The last prosecution witness Hamdija Vilic claims that Milan Lukic’s defense offered him €100,000 five months ago to give false evidence and confirm Lukic’s alibi. Milan Lukic is charged with the living pyre incident in the Pionirska Street in Visegrad, as alleged in the indictment, when he and Sredoje Lukic set some 70 Muslims on fire in a house on 14 June 1992.

As Vilic recounted, in early June 2008 he was approached by some men who introduced themselves as the middlemen representing Milan Lukic’s defense team. They asked him if he would be prepared to give an official statement to the defense. Vilic accepted their offer as he ‘wanted to see’ what Lukic, who had ‘destroyed his life and family’, wanted from him. Later, the witness contends, the accused called him two times from the UN Detention Unit. On 22 June 2008 Vilic met Lukic’s middlemen and lawyers in Zavidovici; they offered him a prepared statement to sign. The statement said that Vilic, as a BH Army unit commander, kept Milan Lukic besiegd from 13 to 15 June 1995. Hamdija Vilic recounted how he was promised the accused would get him ‘everything he needs in life’, including €100,000 if he confirmed the claims in the statement in court.

The witness also said that Milan Lukic promised him over the phone that he would ‘learn the truth’ about the fate of his family if he came to The Hague and testified in his favor. The names of Vilic’s wife and three little children are listed in the indictment against Lukic among the victims burned alive in the Bikavac neighborhood on 27 June 1992. During the conversation with the middlemen, Vilic learned that they had already paid €5,000 to a mutual acquaintance, a Muslim, to confirm Lukic’s alibi as a defense witness.

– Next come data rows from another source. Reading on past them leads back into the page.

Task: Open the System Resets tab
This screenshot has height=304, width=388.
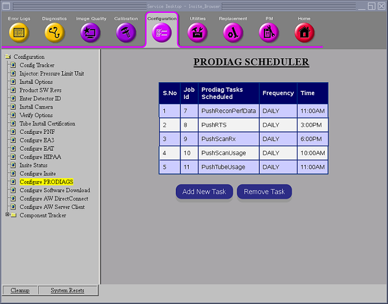Action: point(67,290)
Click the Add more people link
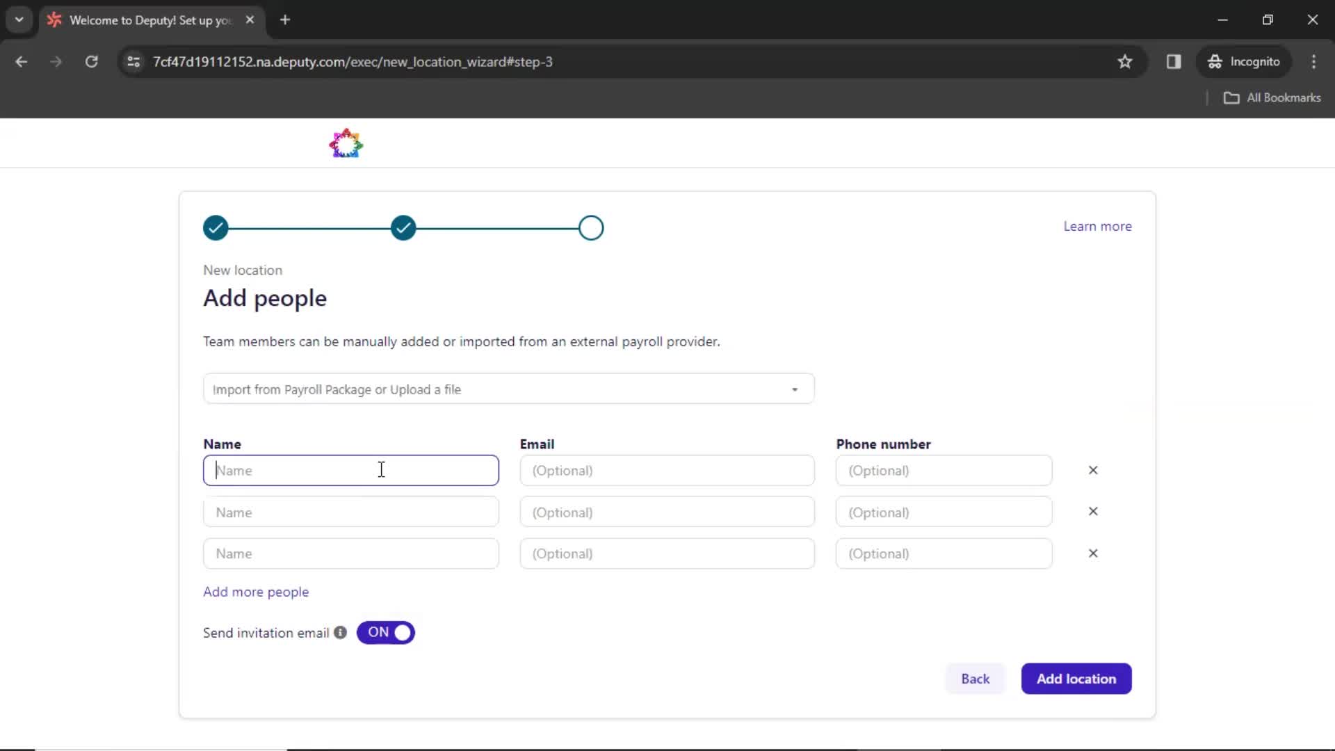The width and height of the screenshot is (1335, 751). [256, 592]
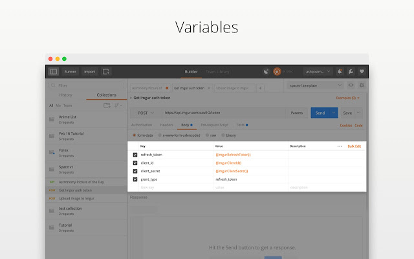414x259 pixels.
Task: Click the Runner button
Action: point(71,72)
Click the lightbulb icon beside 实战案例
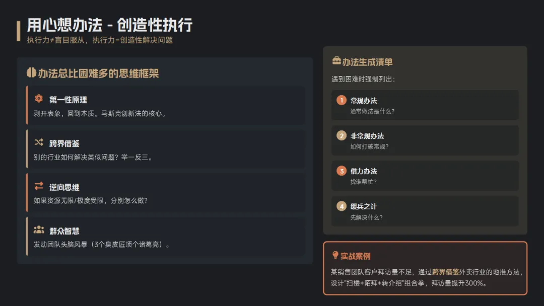The image size is (544, 306). coord(335,255)
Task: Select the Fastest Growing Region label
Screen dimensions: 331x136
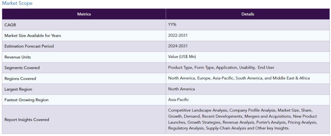Action: coord(27,100)
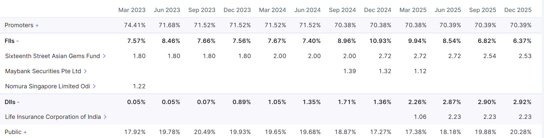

In Vilic’s words, when he realized he had to ‘say something that was not true’ and ‘sell his family for money’, he declined the offer. He got in touch with the prosecution some days later, after he had ‘a chance encounter in a bar’ with a relative of a witness who put him in touch with the OTP investigators.

Defense counsel of Milan Lukic, American lawyer Jason Alarid, didn’t even bother denying that Vilic had been contacted. In his cross-examination, Alarid accused Vilic of ‘asking for money himself’. The witness denied this, saying he was offered the money. Noting that the witness was a member of the BH Army involved in the murder of a Serb civilian, Alarid attempted to discredit him claiming that Vilic was ‘ready to kill’. In his examination-in chief, Vilic confirmed that in 1996 he was sentenced to five years in prison for murder. In his reply to the defense counsel, Vilic said that he didn’t hide the fact that he had killed a man in self-defense and that he ‘did his time’ for that; the witness also said that he didn’t conceal the fact that he was ‘a regular soldier’ of the BH Army.

The trial of Milan and Sredoje Lukic continues tomorrow with a 98 bis rule hearing. At that hearing, the defense counsel can call for the acquittal of their clients on the counts in the indictment they consider the prosecution has failed to prove.